After exclusion of patients who were never presented with a treatment plan (owing to appointment cancellation, no-show, or treatment plan yet to be determined), those who underwent or were advised to undergo surgery—including those who failed to improve despite initial attempts to treat their symptoms with at least 4 to 6 weeks of conservative measures and were then advised to undergo surgery—were compared with those who were prescribed a nonsurgical treatment plan (ie, at no point was a surgical intervention presented to the patient as a treatment option) to determine which variables would be included in the models (Table 2). Of the variables assessed through multivariable analysis, only sex was found not significantly predictive of likelihood of needing surgery (P = .32) and thus was not included in the final model. When compared with those who were not advised to undergo surgery, patients who underwent or were advised to undergo surgery tended to be younger (mean ± SD: 32.4 ± 14.7 vs 36.8 ± 18.5 years; P = .002) and more likely to have a unilateral complaint (odds ratio [OR] = 5.06, 95% CI = 2.31-11.07; P < .001).
TABLE 2.
Comparisons of Age, Sex, Laterality, and Triage Questionnaire Response on Risk of Receiving a Recommendation for Surgical Interventiona
| Factor | No Surgery (n = 655) | Surgery (n = 199) | P |
|---|---|---|---|
| Age at time of appointment, y | 36.8 ± 18.5 | 32.4 ± 14.7 | .002b |
| Sex | .32c | ||
| Male | 355 (75.4) | 116 (24.6) | |
| Female | 300 (78.3) | 83 (21.7) | |
| Bilateral involvement | <.001c | ||
| No | 553 (74.2) | 192 (25.8) | |
| Yes | 102 (93.6) | 7 (6.4) | |
| Level 1 | |||
| Recent injury | 237 (72.3) | 91 (27.7) | .013c |
| No recent injury | 418 (79.5) | 108 (20.5) | |
| Level 2 | |||
| No recent injury and pain | 400 (81.0) | 94 (19.0) | <.001c |
| Injury and walking | 211 (76.2) | 66 (23.8) | |
| No recent injury/no pain | 18 (56.3) | 14 (43.8) | |
| Injury and not walking | 26 (51.0) | 25 (49.0) |
aValues presented as mean ± SD or n (% for the row).
bLinear mixed effect model.
cLogistic regression with generalized estimating equations.
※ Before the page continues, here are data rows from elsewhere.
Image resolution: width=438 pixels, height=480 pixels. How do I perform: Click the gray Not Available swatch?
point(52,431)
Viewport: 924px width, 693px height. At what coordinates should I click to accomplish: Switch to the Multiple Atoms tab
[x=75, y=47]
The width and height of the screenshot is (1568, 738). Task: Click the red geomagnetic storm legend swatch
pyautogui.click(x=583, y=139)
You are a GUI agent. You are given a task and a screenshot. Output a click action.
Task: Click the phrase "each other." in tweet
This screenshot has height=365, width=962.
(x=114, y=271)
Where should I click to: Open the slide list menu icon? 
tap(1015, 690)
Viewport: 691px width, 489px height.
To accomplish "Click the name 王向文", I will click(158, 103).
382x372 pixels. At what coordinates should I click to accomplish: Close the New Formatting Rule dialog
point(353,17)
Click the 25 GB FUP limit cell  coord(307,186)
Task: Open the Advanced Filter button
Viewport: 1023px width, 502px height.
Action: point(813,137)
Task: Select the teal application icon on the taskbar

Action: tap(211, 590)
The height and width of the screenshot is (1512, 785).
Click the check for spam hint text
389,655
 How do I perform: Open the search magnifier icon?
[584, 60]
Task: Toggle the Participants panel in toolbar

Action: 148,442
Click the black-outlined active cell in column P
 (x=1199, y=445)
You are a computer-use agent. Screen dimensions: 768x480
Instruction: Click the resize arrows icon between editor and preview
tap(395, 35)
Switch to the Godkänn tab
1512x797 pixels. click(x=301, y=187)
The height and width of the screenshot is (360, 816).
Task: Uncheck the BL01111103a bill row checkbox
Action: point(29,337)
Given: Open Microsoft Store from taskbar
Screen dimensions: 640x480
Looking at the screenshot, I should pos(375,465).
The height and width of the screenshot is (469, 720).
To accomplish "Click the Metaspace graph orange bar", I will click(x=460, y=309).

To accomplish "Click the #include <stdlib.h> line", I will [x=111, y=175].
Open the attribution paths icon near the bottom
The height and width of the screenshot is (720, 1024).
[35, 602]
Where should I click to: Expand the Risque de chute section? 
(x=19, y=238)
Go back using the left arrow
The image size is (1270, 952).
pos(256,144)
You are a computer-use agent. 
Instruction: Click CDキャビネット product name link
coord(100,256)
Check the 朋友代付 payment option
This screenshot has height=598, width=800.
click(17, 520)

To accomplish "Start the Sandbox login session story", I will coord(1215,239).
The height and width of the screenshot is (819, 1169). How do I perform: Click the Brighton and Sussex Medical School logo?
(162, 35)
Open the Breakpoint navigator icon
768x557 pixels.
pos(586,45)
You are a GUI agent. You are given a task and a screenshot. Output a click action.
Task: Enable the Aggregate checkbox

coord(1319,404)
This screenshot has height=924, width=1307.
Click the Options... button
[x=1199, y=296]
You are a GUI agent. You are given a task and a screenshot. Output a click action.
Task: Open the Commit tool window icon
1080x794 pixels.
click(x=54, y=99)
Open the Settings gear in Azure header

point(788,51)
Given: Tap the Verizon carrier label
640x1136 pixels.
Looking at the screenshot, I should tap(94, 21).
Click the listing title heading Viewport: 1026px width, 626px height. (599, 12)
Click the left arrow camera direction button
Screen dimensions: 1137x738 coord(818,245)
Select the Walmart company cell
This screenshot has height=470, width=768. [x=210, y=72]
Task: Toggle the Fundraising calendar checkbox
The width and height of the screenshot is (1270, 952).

Nine unique models were developed to estimate the risk of an individual patient’s requiring surgical intervention. The 2 models with the highest C-indexes are shown in Table 3 with their respective variables. The C-index represents the rate at which a model correctly assigns a higher likelihood of needing surgery to a patient who ultimately underwent or was advised to undergo surgery when compared with a patient who was prescribed a nonoperative treatment plan. A C-index of 0.5 reflects assignment by chance.
TABLE 3.
C-indexes and Included Variables for Model 6 and Model 9a
| Model | Factors | C-index |
|---|---|---|
| 6 | Injury status, walking, pain, age, bilateral | 0.69 |
| 9 | Injury status, walking, recent pain, swelling, age, bilateral | 0.70 |
aC-index, concordance index.
Model 6—which included injury status (yes/no), walking status (able/unable), pain (yes/no), age, and laterality (unilateral/bilateral)—provided a high level of discrimination between surgical and nonsurgical cases (C-index = 0.69) while needing fewer questions (4 total questions; patient maximum: 3 questions, not including age) compared with model 9 (5 total questions; patient maximum: 4 questions, not including age), which yielded slightly better discriminative capabilities (C-index = 0.70). See Figure 2 for the calibration plot corresponding to model 6.
Figure 2.
Calibration plot of model 6. The graph compares the predicted rate of surgery as determined by the model with the actual rate of surgery.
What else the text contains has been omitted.